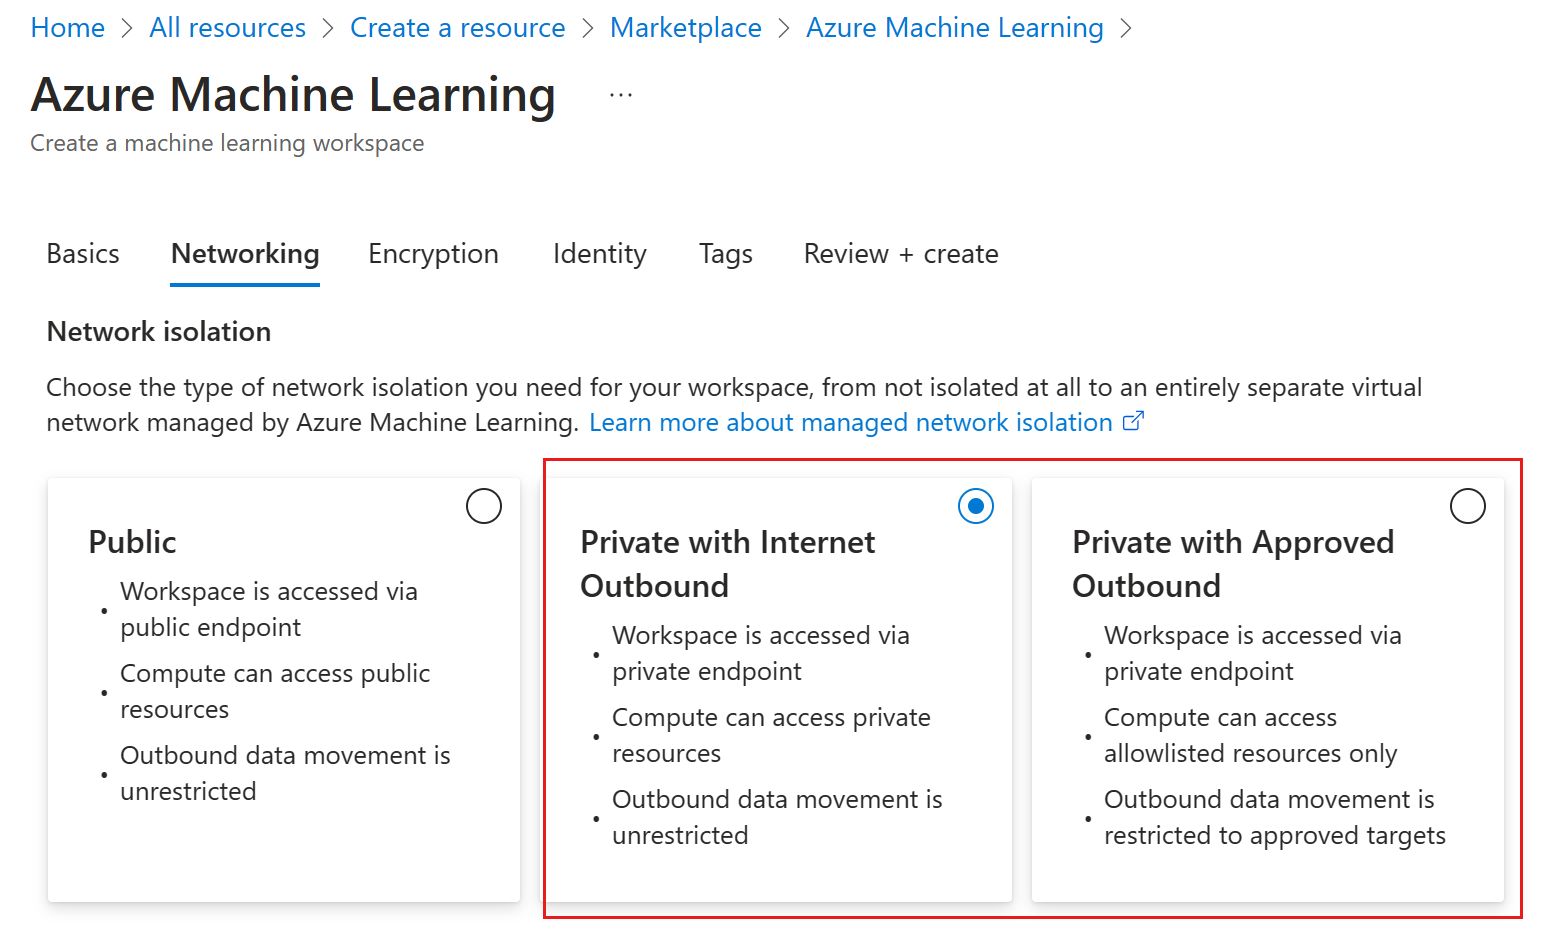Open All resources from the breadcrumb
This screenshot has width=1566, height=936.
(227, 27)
--
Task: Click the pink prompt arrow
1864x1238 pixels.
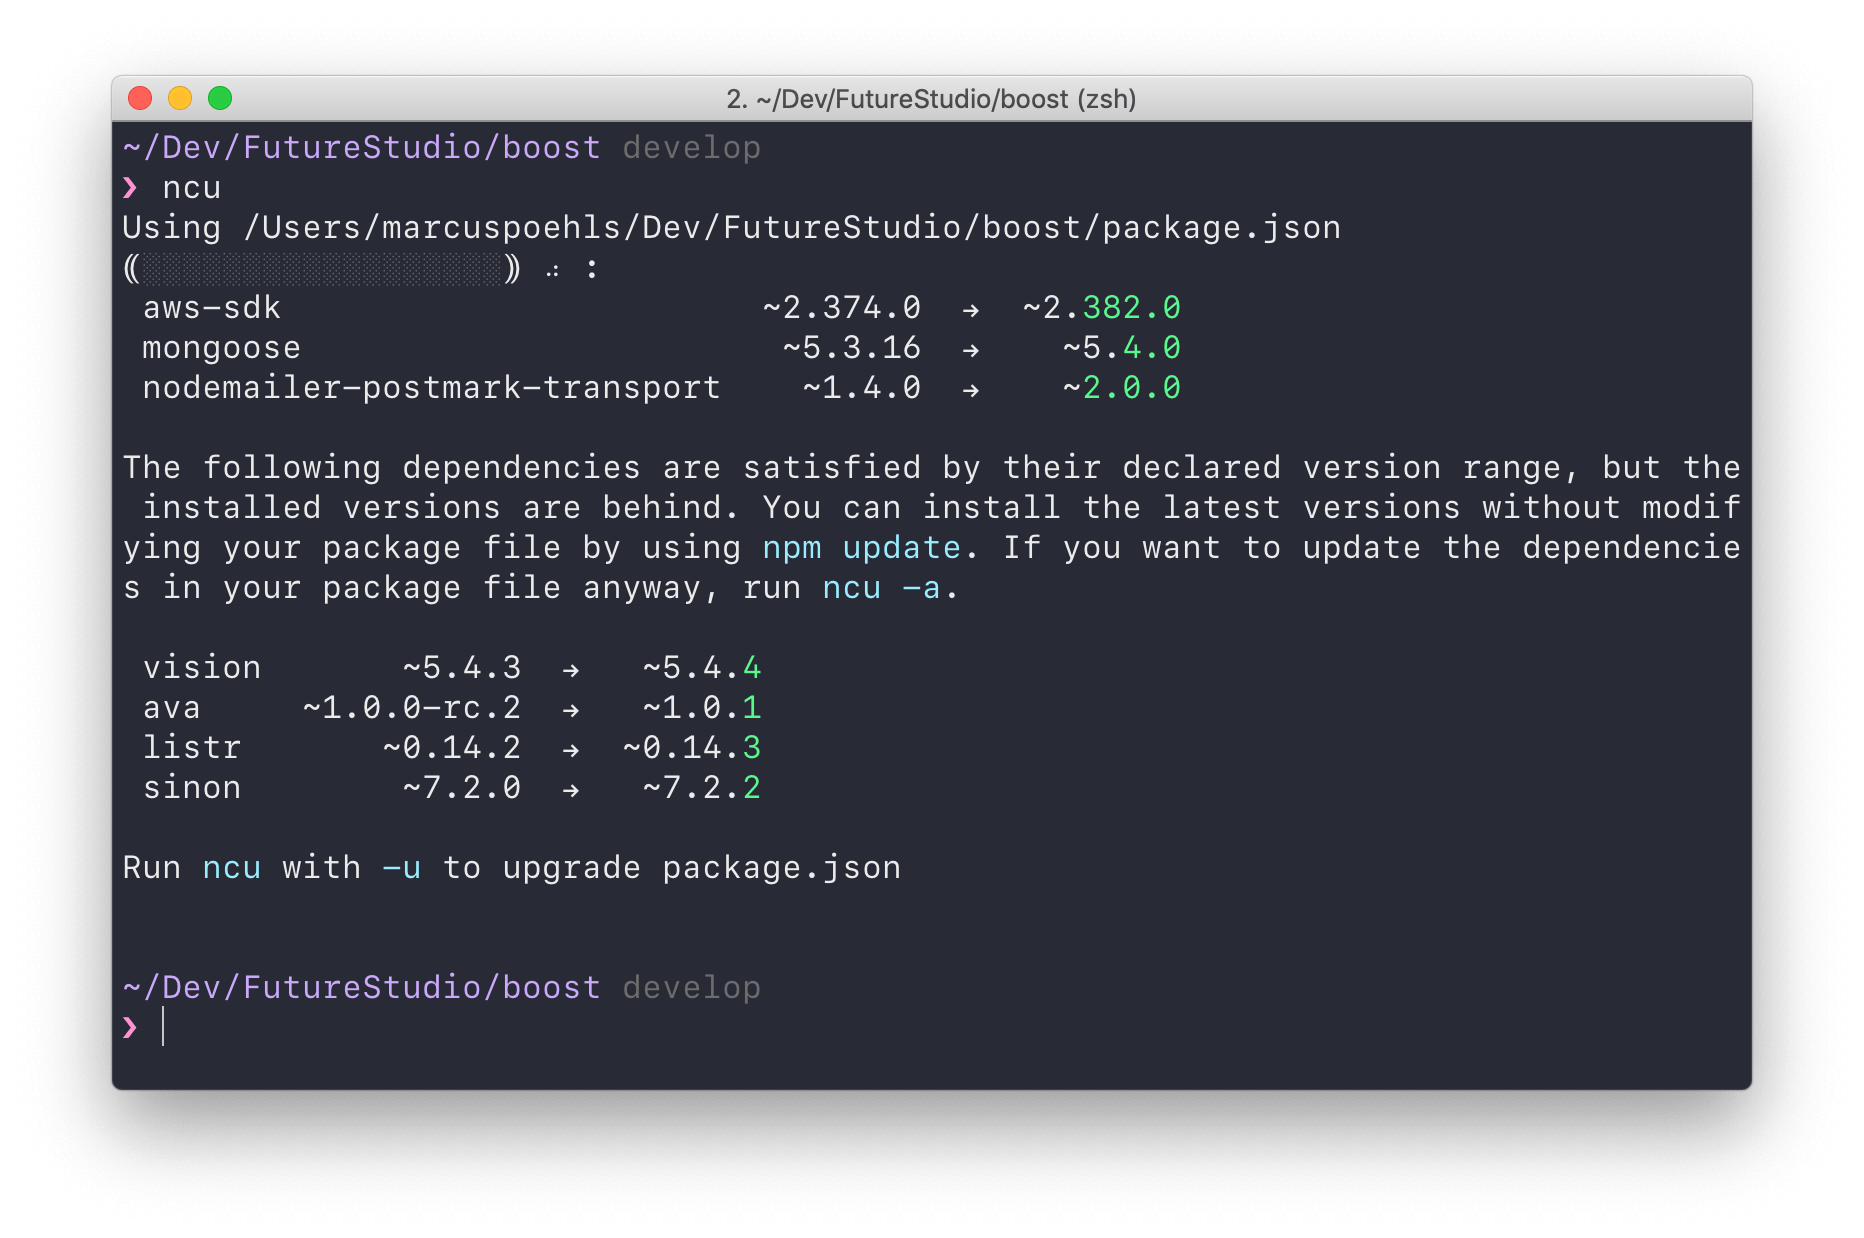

## Problem details
Copy out the data that opens with the line containing "Task: Click the pink prompt arrow" and closes with the line containing "1864x1238 pixels.", both included.

## Expected output
Task: Click the pink prompt arrow
1864x1238 pixels.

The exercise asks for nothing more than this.